Paragraph 58(i)-(k) of the Beijing Platform for Action. Chapter IV. A. Women and Poverty
Author(s): Scott Douglas Jacobsen
Publication (Outlet/Website): The Good Men Project
Publication Date (yyyy/mm/dd): 2018/09/27
Strategic objective A.1.
Review, adopt and maintain macroeconomic policies and development strategies that address the needs and efforts of women in poverty
Actions to be taken
58. By Governments:
i. Formulate and implement, when necessary, specific economic, social, agricultural and related policies in support of female-headed households;
j. Develop and implement anti-poverty programmes, including employment schemes, that improve access to food for women living in poverty, including through the use of appropriate pricing and distribution mechanisms;
k. Ensure the full realization of the human rights of all women migrants, including women migrant workers, and their protection against violence and exploitation; introduce measures for the empowerment of documented women migrants, including women migrant workers; facilitate the productive employment of documented migrant women through greater recognition of their skills, foreign education and credentials, and facilitate their full integration into the labour force;
Beijing Declaration (1995)
As explicitly stated in this set of sections for paragraph 58 of the Beijing Declaration, we can see the need to develop various forms of policies with a gendered lens because of the number of female-headed households. Those homes built by women for their family. The standard image is one man, one woman, and children.

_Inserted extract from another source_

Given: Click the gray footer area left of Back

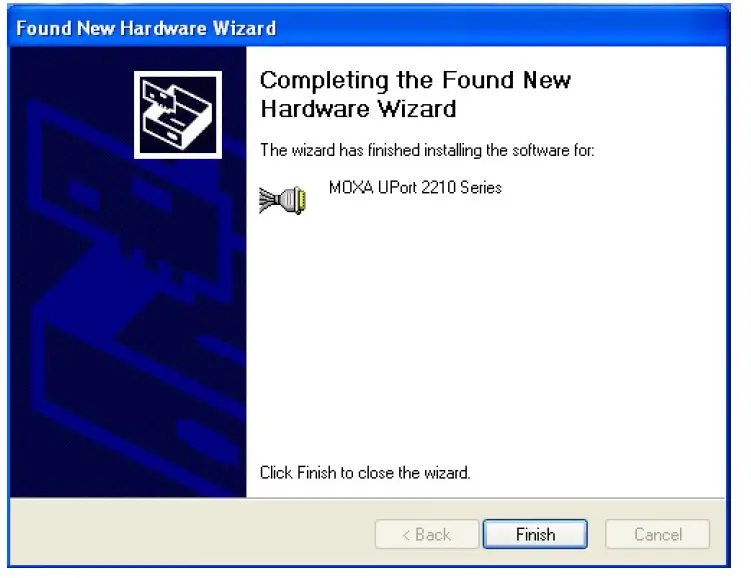Looking at the screenshot, I should coord(192,534).
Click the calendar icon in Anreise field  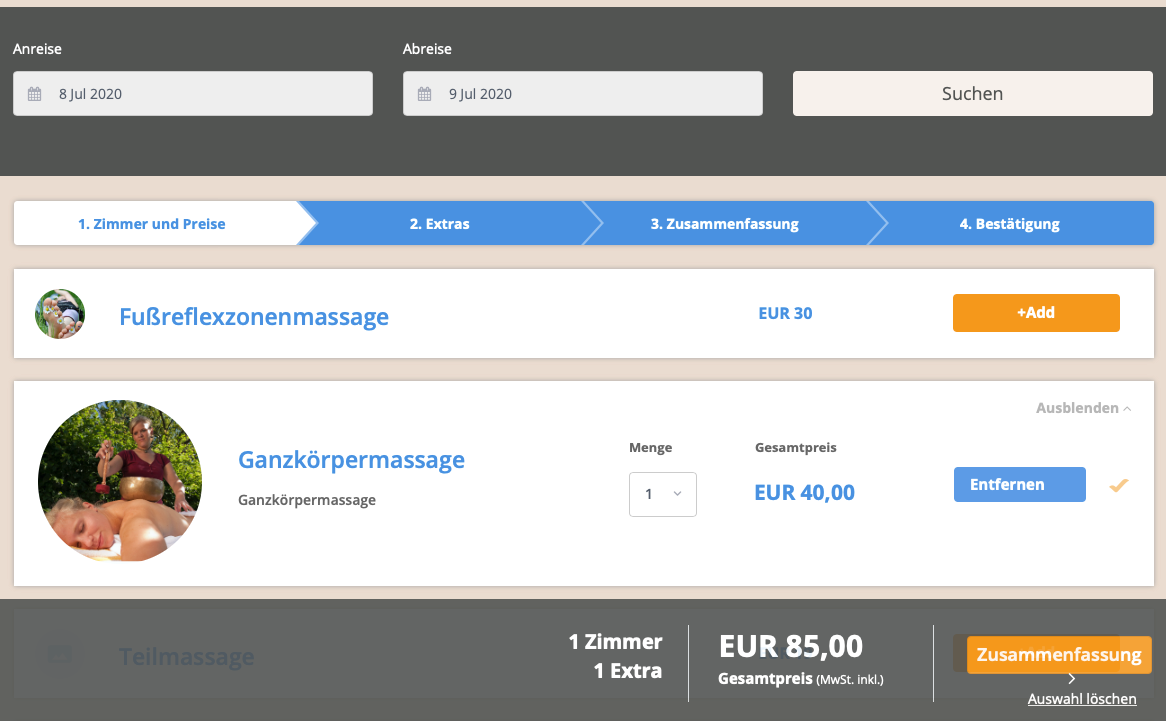(34, 94)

The structures in place for the country become restricted within this context. It is a way in which the economic policies flow from the sociocultural assumptions of women. Thus, the economic policies with a gendered lens would include more modernized and rights-of-women oriented economic policies given not only a changing sociocultural landscape but also the shifts in the emphasis, of equality of women with men.
The development of policies with the context of “economic, social, agricultural” contexts can provide a generalized basis for the improved livelihoods of women. If we look at section (j) of paragraph 58, we see the next developmental stage with the anti-poverty programmes as a broad-based way in which to alleviate the difficulties for women living in poverty conditions.
The issues for many women is the ability to access food in any meaningful sense over a sustainable period. It can be that basic, that problematic. This realization of the rights of women to food, similar to those of women migrants, simply works to recognize the basic humanity of women around the world.
The violence and exploitation of women is a problem. In particular, the women around the world who suffer from a variety of problems to do with lack of home-feeling, of an own-context, of the cultural community, and so on; the basis for a sense of belonging with the rest of the world. It is these forms of deprivation that particularly break my heart for these migrant women.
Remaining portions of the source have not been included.